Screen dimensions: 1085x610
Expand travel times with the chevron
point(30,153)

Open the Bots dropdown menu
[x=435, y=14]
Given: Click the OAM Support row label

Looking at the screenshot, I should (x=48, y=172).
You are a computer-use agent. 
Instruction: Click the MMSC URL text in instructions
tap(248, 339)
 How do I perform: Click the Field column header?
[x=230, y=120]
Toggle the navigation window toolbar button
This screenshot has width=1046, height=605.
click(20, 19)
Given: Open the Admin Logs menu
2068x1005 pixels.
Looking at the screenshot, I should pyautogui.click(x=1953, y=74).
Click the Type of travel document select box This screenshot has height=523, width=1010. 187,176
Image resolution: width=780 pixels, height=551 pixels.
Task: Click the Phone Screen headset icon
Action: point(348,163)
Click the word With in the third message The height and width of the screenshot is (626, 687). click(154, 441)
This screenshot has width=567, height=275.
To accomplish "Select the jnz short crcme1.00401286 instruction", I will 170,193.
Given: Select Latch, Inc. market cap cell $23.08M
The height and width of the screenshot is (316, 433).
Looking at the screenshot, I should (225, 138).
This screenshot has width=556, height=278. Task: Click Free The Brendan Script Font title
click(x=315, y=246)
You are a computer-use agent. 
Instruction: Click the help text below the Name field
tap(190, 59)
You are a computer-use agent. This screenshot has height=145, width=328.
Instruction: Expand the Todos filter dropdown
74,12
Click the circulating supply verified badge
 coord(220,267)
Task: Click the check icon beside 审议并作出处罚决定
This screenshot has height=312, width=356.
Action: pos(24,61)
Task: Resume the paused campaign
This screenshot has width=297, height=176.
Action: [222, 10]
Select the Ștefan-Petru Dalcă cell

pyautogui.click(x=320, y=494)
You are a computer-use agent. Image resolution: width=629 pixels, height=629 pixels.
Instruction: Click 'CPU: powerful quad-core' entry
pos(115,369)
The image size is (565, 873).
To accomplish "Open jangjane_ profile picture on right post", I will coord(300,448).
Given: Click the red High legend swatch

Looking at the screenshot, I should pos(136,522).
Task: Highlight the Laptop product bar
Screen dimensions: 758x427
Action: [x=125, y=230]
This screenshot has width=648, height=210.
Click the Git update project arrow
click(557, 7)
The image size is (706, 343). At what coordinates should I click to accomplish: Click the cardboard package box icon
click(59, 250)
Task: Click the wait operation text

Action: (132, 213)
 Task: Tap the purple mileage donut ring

-------

**WHAT THE TASK ASKS**
Taking the listing line by line, count those with the word "will" and report that number only.

**ANSWER TO THE PROBLEM**
2